■ PROBLEMS TO SOLVE ■
a. Reproduce the part of the passage about the Bagheera sculpture and the Gateway Arch design starting with "She was part" and going on through "the final design.".
b. Carry on the passage about the Bagheera sculpture and the Gateway Arch design from its last sentence.

She exhibited the sculpture Night (now called Bagheera) at the 1939 World's Fair. It illustrates a scene from Rudyard Kipling's The Jungle Book—the panther Bagheera hunting an owl by night. Placed in the Boston Public Garden in 1986, it is a feature of the Boston Women's Heritage Trail.

She was part of her husband's design team that won the 1947 national competition to design the Gateway Arch in St. Louis, Missouri at the Gateway Arch National Park. Her bas-relief panels of the Mississippi River were eliminated from the final design.

■ MATERIAL SHOWN ■
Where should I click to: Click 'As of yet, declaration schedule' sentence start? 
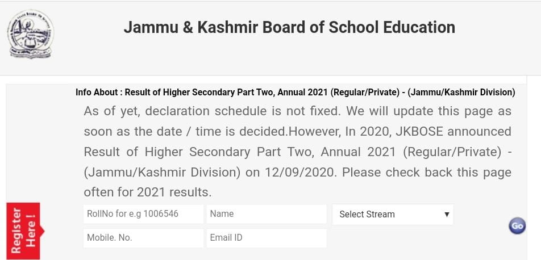point(170,111)

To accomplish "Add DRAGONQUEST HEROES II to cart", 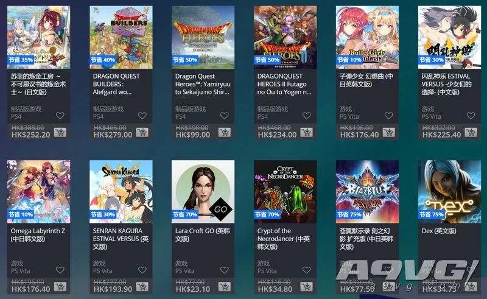I will (x=307, y=132).
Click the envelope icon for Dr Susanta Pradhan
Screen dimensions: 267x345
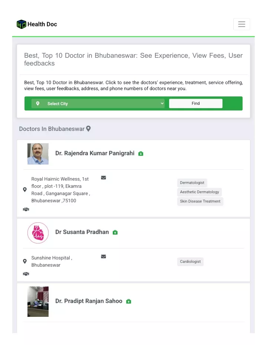(103, 256)
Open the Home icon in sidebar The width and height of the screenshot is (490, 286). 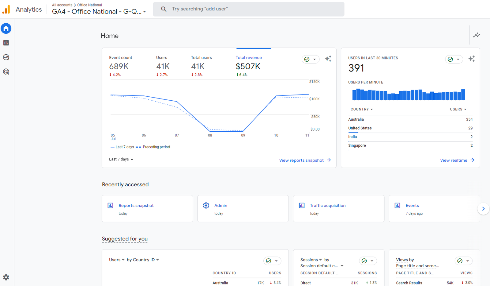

■ ANSWERS PROVIDED ■
a.
She was part of her husband's design team that won the 1947 national competition to design the Gateway Arch in St. Louis, Missouri at the Gateway Arch National Park. Her bas-relief panels of the Mississippi River were eliminated from the final design.

b.
She specialized in animal portraits. Among these were the Royal Dutch Airlines sculpture at John F. Kennedy Airport in New York City; and Screaming Eagle (1951) at the Federal Reserve Bank Building Annex in Detroit, Michigan. The latter piece, designed at the request of architect Minoru Yamasaki, is an abstract American bald eagle constructed of welded brass rods. She created the Fountain of Noah (1954) at the Northland Center, a shopping mall in Southfield, Michigan; interior sculpture at the Toffenetti Restaurant in Chicago, Illinois; and a mural of Boston Harbor with glazed terra cotta reliefs of sea creatures (1960s) at the Harbor National Bank on Franklin Street in Boston, Massachusetts. In later years, she modeled a number of portrait heads, among them that of her friend Gardner Cox (1967).

In 1945, as part of the Red Cross Arts and Skills Unit rehabilitation program, she taught returning soldiers to model and fire ceramic sculpture. Later she taught at the Pratt Institute in Brooklyn, New York City; the Museum of Fine Arts School in Boston; and the Massachusetts Institute of Technology in Cambridge, Massachusetts. Her cousin, socialite and actress Edie Sedgwick, was one of her private students.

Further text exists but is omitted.